The low he felt then is probably fully appreciated when compared to the high he experienced when his wife Ali gave birth to a daughter, Naeve, in the summer. To then become Northampton’s head coach, without any top-flight coaching experience, was the icing on the cake. Suddenly, his personal and professional lives had reached new peaks.
"It is hard to put into words the feelings now," he said. "I thought I was lucky to get the chance to move into strength and conditioning with Northampton when I had to stop playing, because it was an area I’d had an interest in - I completed a sports science degree at De Montfort University in Bedford - but I never dreamed of becoming a head coach.
"I never saw it coming. [Team-mate] Paul Grayson and myself were literally called the day before Northampton announced that we were taking over from Alan Solomons; we both agreed to do it because it’s a club we played for a very long time and it was in a spot of bother; we had to say ‘yes’.
"Since then we’ve just gone at it head-first, which is sort of the way I played I suppose - when you don’t have much skill you have to meet challenges head-on, I think!

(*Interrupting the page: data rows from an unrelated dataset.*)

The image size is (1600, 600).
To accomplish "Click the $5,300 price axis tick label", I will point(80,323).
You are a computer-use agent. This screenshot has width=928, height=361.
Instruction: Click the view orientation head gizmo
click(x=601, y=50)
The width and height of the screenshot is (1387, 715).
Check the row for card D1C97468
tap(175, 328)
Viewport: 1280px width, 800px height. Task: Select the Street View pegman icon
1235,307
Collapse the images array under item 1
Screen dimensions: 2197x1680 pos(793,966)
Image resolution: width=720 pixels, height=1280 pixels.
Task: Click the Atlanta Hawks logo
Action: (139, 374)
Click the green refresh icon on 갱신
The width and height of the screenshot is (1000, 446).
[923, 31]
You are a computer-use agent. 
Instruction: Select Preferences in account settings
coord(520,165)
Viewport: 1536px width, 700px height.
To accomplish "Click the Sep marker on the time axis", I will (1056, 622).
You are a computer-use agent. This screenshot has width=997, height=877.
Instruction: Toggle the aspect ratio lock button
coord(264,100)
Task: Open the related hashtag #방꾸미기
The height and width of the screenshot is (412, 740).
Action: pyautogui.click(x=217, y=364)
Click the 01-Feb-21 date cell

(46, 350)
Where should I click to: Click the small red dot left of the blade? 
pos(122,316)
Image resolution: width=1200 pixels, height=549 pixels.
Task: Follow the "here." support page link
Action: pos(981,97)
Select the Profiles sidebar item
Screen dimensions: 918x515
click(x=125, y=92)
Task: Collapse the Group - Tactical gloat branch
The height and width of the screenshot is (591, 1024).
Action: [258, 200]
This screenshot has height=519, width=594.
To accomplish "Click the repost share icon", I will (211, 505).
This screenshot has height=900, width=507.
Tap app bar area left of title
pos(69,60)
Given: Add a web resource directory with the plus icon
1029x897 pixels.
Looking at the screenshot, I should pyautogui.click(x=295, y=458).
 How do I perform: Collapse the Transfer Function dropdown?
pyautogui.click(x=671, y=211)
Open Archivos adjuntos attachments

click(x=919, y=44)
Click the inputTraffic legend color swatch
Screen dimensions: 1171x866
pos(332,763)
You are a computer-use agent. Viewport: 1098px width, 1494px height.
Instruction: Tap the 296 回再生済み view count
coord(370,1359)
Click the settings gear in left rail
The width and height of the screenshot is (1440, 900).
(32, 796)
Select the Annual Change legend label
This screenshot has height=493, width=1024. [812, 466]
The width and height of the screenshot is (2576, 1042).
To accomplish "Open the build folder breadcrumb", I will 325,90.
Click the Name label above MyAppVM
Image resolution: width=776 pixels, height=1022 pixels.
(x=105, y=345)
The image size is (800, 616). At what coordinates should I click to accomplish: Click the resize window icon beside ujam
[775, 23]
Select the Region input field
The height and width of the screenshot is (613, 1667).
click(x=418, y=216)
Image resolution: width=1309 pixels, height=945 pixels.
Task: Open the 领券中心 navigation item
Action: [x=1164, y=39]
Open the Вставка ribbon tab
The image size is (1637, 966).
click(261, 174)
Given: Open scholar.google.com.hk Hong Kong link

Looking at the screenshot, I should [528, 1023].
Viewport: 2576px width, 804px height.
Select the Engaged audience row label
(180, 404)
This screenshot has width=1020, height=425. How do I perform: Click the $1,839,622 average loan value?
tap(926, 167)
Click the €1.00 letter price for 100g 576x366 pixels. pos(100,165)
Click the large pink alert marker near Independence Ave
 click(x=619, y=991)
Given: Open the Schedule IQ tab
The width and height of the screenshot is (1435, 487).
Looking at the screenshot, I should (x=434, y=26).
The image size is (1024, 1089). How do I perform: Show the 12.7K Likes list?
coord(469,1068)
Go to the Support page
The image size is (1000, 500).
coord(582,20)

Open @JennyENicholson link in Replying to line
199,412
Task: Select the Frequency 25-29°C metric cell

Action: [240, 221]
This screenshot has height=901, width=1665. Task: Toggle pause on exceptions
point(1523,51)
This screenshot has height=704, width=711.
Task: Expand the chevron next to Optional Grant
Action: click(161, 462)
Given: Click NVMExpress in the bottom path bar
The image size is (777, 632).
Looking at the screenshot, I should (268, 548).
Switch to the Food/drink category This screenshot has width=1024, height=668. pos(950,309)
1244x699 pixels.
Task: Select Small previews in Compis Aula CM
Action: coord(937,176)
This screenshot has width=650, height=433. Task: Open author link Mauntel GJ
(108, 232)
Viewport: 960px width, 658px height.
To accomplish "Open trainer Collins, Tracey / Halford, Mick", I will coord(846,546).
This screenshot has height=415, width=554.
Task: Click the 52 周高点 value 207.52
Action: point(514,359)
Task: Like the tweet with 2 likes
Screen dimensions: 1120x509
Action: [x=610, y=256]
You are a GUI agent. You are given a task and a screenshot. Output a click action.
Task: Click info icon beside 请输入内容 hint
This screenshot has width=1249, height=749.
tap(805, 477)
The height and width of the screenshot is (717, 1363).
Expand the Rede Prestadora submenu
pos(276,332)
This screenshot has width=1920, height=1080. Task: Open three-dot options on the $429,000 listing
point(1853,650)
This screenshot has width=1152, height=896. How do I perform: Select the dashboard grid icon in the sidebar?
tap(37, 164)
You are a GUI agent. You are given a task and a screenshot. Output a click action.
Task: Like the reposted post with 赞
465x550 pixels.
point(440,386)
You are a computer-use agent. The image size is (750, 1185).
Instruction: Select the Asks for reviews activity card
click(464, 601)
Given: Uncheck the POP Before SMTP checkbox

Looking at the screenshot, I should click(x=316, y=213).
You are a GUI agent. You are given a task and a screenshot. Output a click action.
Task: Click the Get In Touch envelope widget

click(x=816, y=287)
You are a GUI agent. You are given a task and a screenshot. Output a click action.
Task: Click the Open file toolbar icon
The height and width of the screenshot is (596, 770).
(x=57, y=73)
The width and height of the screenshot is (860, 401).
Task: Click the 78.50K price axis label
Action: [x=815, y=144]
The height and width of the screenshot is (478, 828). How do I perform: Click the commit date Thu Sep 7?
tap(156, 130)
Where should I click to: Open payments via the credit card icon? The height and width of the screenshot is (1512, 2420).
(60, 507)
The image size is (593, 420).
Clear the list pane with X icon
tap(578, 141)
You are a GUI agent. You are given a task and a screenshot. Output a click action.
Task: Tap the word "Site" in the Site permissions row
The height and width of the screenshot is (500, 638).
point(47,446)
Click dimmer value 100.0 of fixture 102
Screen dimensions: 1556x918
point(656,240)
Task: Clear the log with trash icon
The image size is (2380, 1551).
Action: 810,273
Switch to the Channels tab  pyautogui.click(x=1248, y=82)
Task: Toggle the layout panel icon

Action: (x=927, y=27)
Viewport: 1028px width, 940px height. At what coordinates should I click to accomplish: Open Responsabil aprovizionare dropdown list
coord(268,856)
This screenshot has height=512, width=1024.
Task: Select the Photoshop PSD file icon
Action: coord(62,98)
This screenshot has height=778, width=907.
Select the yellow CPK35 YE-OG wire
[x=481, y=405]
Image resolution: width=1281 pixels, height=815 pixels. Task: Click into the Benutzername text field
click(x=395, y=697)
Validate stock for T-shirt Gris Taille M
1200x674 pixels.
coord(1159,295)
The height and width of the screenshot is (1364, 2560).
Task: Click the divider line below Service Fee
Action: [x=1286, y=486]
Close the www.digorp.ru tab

The players were very good about it, were very supportive, and have upped their work-rate, and that’s been the secret - the players have trained harder and worked harder and got the results on the pitch - but we’ve got a long way to go yet."
Pountney assumed the head coach’s role as Grayson continues to play. The appointments are temporary for now, but four wins from six games - losses to Newcastle and Toulouse away have been the only blemishes - have led to many at Franklins Gardens backing the pair to continue on a permanent basis.
The club have moved up three places to ninth in the Zurich Premiership, and this week were voted Europe’s Club of the Week for jumping four places in the European rankings to 18th ahead of their trip to Llanelli tomorrow.
On Friday next week, Pountney welcomes one of his former Scotland coaches in the shape of Hugh Campbell, when Glasgow sign off from their Heineken Cup adventure for this season, and he will be in Edinburgh in May to launch his testimonial year - planned before be was appointed Northampton coach.
"Scotland is still a big part of me - I watch the games, still admire Murrayfield so much, and still feel for the guys out there, more as a supporter now than a player, probably. I hope dearly that we beat England at Twickenham this year. It’s been a pretty hectic couple of years since I left the squad, very strange, but it’s been fun as well, and exciting, and I feel above all that I’ve been very lucky. We probably wouldn’t want many years like that again, but it’s been quite defining in many respects and when I look at Naeve I’m glad we’ve gone through it."
Pountney might feel that few things in life are as strange as life itself, but he clearly has little time for reflection. He may also crave a slower pace, yet given his recent choices, there are inevitably more peaks and troughs to come - none likely, however, to rival those of the past two years.